Archives mensuelles : octobre 2014

Edward Whymper 1840 – 1911

Un Whymper méconnu !

Whymper autoportraitLa tradition présente souvent Whymper sous un aspect dur, autoritaire, voir acariâtre. Le drame du Cervin avait assombri sa vie et influença sûrement son caractère. Il vécut jusqu’à 71 ans et fut souvent seul. Mais le jeune Whymper laisse entrevoir un tout autre personnage. Entreprenant, intelligent, bon organisateur, énergique, infatigable, il se montre d’une redoutable efficacité à ce jeu des premières qui occupe les voyageurs britanniques de ce temps-là. Peut-être lui fit-on payer plus tard ce qui aurait pu lui permettre une vraie suprématie, si la vie ne lui avait pas réservé le malheur de perdre ses compagnons ?

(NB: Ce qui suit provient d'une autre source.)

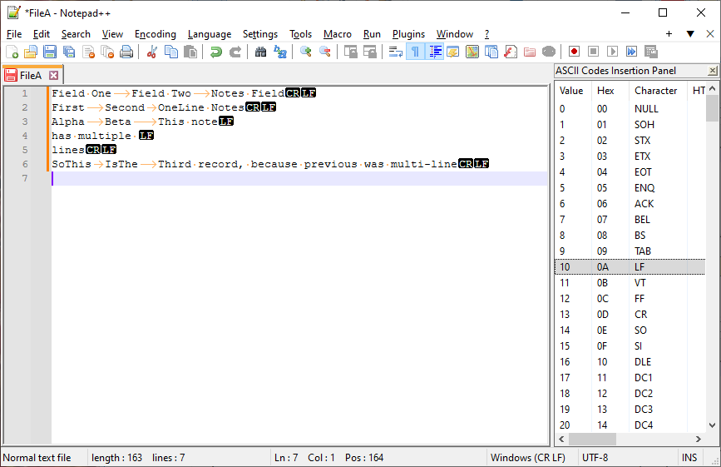Click the Undo arrow icon
This screenshot has width=721, height=467.
[x=215, y=52]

Il faut imaginer Whymper voyageant dans les Alpes de 1860. A vingt ans, il explore des contrées peu connues (le Haut Dauphiné est resté à l’écart de la mode), engage des porteurs, des guides, prend contact avec des locaux, noue des amitiés qui lui seront utiles. C’est par le biais de ses amitiés ou de l’estime qu’il accorde à ses guides qu’on découvre, dans son livre Scrambles among the Alps, un peu de son caractère.

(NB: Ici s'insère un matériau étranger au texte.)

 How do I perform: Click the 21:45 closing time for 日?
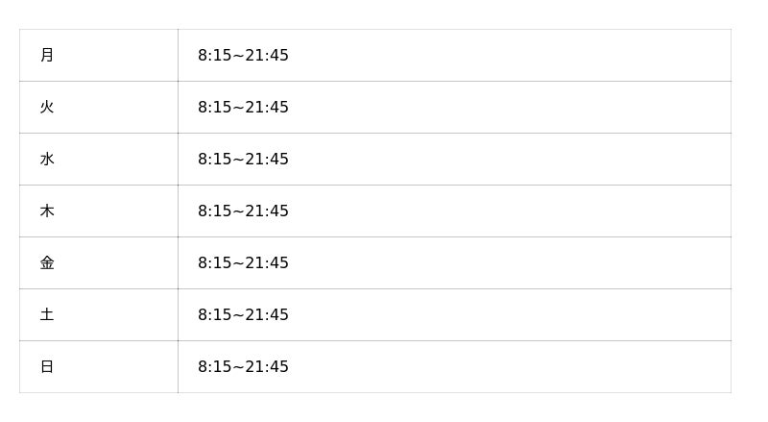[267, 367]
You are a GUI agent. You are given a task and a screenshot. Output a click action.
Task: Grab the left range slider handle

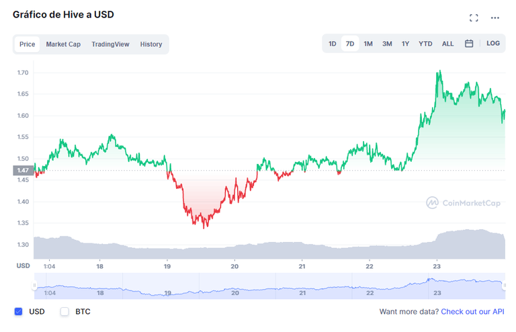[x=34, y=285]
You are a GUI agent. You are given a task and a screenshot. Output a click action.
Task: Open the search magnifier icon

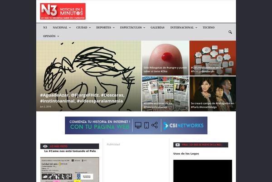(x=230, y=32)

L’année 1864 est faste pour Whymper. A la descente de la première de la Barre des Ecrins, il descend vers les chalets d’Ailefroide avec Michel Croz, alors que leurs compagnons bivouaquent au Pré de Madame Carle. Croz et Whymper, dans l’obscurité, tombent dans un torrent. Ils arrêtent là leur descente : « Que je me souviens bien de la nuit passée sous ce rocher, en compagnie de Croz dont la belle humeur ne se démentit pas ! Nous avions tous les deux les jambes mouillées et une faim dévorante ; malgré tout, le temps s’écoula fort agréablement. A plus de minuit nous causions encore, assis près un grand feu de genévrier, fumant nos pipes et nous racontant des histoires merveilleuses, incroyables, et je dois avouer que sur ce terrain, mon compagnon me battit complètement ».

Le 9 juillet, avec Anthony Adams Reilly et Michel Croz, accompagné de Henri Charlet et Michel Payot, Whymper fait la première du mon Dolent (3820 m), à partir du val Ferret italien : «  C’était une miniature d’ascension. On y trouvait de tout un peu » s’émerveille-t-il. « Le sommet lui-même était petit, tout petit ; c’était bien le plus gentil petit cône de neige qui se fût jamais formé au haut d’une montagne ; et cette neige était si blanche, si immaculée, qu’il semblait criminel de la ternir ; c’était une Jungfrau en miniature, un sommet joujou, qu’on pouvait couvrir avec la paume de la main. » Froid et sûr vainqueur, Whymper ? Les pages qu’il consacre à Jean-Antoine Carrel laissent entrevoir, malgré la concurrence, l’estime qu’il porte au guide de Valtournenche. Mais ses phrases les plus émouvantes, Whymper les réserve au plus humble de ses compagnons, Luc Meynet. Ce fermier du Breuil, au pied du Cervin, bossu et pauvre, a recueilli les enfants de son frère, mais garde un incroyable bonheur de vivre. Whymper décrit leur rencontre : « … Nous vîmes le petit homme gauche et disgracieux se baisser, prendre les enfants dans ses bras, les embrasser sur les deux joues et les mettre dans les paniers vides de son mulet ; puis nous l’entendîmes chantonner… comme si ce monde était un lieu de délices. Mais à contempler la figure du petit Luc Meynet, le bossu du Breuil, on sentait qu’il avait beaucoup souffert… » Un jour, Whymper et Luc Meynet font une tentative ensemble sur l’arête du Lion, où ils montent plus haut que quiconque. L’Anglais raconte l’émerveillement de Meynet : « C’était la première fois qu’il contemplait cette vue sans un seul nuage. Le pauvre petit paysan difforme la regarda dans un silence plein de vénération, puis, se laissant tomber sur un genou, dans l’attitude de l’adoration, il joignit les mains en s’écriant avec extase : « Oh ! les belles montagnes ! ». Ses actes étaient aussi naturels que ses paroles et ses larmes témoignaient de la sincérité de ses émotions ».

Non décidément, Whymper n’était sans doute pas le monstre de froideur qu’on nous a parfois décrit.